Collected data entries
-.-.-
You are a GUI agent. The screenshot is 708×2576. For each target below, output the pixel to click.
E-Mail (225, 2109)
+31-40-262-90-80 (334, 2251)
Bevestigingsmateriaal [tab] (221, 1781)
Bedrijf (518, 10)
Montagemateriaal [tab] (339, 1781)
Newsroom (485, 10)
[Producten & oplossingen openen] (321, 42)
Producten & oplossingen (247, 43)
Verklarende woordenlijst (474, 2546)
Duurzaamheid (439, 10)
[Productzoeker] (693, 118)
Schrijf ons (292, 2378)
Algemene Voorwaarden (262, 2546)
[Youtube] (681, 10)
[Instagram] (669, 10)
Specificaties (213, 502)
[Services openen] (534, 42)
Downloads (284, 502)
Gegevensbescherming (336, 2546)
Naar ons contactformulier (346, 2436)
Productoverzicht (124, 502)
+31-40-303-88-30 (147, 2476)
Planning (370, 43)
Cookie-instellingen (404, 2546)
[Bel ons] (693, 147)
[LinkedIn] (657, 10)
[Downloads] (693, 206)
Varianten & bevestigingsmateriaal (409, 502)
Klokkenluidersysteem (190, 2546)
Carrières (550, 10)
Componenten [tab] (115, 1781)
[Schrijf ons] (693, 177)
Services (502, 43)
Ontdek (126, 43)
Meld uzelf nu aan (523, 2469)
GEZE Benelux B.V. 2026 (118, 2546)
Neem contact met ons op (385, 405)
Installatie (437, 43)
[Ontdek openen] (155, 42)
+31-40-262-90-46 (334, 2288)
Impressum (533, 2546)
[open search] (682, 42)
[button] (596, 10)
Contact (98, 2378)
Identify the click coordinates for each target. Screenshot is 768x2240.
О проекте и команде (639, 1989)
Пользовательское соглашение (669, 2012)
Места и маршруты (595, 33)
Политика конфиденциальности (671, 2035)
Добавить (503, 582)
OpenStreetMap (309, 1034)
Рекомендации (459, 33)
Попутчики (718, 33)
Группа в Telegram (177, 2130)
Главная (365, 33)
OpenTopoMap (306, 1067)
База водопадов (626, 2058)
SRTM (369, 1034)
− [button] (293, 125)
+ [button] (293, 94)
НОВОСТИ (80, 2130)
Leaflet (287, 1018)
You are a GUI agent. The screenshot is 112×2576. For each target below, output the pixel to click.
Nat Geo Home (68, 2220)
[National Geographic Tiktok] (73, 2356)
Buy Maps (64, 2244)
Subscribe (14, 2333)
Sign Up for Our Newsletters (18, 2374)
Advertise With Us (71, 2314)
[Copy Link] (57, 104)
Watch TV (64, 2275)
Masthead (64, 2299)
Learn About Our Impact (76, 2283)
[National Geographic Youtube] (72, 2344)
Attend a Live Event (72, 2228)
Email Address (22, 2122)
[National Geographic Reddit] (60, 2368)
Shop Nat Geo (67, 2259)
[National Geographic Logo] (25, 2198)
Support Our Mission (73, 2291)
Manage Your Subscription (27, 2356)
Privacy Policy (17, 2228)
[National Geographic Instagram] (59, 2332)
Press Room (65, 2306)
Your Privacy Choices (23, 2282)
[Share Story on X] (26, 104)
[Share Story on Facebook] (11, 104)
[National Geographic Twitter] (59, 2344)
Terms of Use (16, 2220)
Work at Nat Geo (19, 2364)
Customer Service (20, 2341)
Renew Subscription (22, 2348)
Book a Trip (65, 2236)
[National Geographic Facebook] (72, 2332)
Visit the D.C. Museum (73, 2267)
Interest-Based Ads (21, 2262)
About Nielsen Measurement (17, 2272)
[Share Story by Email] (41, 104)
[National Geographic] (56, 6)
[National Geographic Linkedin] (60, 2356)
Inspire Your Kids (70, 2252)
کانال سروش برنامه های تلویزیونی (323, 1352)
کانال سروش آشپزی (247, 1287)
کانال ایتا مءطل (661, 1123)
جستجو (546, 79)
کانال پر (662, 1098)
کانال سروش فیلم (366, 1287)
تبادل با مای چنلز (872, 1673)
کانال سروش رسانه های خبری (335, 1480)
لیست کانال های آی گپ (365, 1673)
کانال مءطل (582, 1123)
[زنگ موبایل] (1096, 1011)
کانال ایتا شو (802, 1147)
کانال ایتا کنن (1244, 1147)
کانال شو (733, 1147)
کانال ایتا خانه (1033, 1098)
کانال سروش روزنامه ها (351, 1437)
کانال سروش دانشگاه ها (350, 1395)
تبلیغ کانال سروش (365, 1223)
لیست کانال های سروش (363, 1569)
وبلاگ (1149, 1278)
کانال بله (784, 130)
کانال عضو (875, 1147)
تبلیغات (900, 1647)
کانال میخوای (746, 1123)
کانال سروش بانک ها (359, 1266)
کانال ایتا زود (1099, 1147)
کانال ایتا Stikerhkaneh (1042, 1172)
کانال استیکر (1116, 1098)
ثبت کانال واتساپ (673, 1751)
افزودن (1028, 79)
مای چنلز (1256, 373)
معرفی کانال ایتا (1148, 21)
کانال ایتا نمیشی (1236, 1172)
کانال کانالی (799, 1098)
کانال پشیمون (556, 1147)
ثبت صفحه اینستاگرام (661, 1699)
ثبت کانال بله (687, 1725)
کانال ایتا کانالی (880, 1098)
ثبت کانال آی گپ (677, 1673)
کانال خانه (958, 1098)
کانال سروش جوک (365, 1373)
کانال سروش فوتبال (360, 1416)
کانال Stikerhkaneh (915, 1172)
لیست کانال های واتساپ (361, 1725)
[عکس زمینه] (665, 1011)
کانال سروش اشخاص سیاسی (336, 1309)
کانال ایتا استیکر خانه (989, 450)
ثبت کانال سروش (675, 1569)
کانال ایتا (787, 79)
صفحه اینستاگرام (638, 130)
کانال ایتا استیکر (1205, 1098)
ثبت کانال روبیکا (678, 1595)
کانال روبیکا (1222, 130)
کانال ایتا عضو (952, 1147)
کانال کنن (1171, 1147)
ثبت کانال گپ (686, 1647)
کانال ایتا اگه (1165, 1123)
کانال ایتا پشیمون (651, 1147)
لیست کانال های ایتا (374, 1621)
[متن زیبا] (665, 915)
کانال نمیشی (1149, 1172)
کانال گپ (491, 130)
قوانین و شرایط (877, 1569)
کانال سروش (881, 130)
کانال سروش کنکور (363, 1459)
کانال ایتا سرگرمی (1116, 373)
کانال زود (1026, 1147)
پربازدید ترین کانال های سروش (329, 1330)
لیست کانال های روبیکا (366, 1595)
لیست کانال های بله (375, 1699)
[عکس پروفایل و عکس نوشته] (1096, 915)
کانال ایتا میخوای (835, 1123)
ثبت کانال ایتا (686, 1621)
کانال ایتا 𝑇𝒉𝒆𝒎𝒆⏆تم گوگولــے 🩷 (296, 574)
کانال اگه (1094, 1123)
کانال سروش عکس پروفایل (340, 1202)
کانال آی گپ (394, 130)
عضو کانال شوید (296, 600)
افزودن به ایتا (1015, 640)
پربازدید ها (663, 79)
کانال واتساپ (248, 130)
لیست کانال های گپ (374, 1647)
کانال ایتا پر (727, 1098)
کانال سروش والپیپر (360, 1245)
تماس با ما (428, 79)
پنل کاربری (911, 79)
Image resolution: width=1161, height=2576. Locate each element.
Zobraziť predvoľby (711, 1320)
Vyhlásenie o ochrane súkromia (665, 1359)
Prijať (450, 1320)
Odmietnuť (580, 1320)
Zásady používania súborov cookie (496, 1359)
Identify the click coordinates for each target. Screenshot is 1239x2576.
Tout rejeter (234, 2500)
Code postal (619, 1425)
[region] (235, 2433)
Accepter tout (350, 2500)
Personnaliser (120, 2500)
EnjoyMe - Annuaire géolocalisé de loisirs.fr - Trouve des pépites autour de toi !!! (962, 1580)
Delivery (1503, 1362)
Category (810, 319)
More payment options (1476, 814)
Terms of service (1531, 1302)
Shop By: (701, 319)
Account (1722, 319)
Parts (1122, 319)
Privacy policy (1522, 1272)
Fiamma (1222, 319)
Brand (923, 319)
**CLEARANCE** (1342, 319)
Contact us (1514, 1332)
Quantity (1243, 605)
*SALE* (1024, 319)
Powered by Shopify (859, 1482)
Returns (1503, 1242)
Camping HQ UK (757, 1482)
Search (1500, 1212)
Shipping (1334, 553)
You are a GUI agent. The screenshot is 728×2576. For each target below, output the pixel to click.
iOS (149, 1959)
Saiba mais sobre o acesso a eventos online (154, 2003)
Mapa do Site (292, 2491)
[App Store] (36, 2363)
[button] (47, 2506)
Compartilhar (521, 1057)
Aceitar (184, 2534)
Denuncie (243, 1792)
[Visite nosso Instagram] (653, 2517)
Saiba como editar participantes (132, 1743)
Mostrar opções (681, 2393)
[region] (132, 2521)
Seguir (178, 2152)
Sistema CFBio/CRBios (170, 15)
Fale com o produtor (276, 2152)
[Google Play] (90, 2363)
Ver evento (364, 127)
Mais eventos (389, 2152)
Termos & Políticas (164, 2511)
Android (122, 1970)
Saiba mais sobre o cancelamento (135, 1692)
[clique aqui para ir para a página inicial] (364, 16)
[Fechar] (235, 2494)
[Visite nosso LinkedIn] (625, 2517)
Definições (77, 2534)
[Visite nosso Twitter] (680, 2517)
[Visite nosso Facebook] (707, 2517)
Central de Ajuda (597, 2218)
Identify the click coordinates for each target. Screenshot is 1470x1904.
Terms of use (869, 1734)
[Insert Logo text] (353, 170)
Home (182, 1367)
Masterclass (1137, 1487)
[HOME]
-.-.-
Look above for the line holding "کانال مءطل (582, 1123)" and the line holding "کانال پشیمون (556, 1147)", then output exactly those two lines and every line between them, nothing more.

کانال مءطل (582, 1123)
[زنگ موبایل] (1096, 1011)
کانال ایتا شو (802, 1147)
کانال ایتا کنن (1244, 1147)
کانال شو (733, 1147)
کانال ایتا خانه (1033, 1098)
کانال سروش روزنامه ها (351, 1437)
کانال سروش دانشگاه ها (350, 1395)
تبلیغ کانال سروش (365, 1223)
لیست کانال های سروش (363, 1569)
وبلاگ (1149, 1278)
کانال بله (784, 130)
کانال عضو (875, 1147)
تبلیغات (900, 1647)
کانال میخوای (746, 1123)
کانال سروش بانک ها (359, 1266)
کانال ایتا زود (1099, 1147)
کانال ایتا Stikerhkaneh (1042, 1172)
کانال استیکر (1116, 1098)
ثبت کانال واتساپ (673, 1751)
افزودن (1028, 79)
مای چنلز (1256, 373)
معرفی کانال ایتا (1148, 21)
کانال ایتا نمیشی (1236, 1172)
کانال کانالی (799, 1098)
کانال پشیمون (556, 1147)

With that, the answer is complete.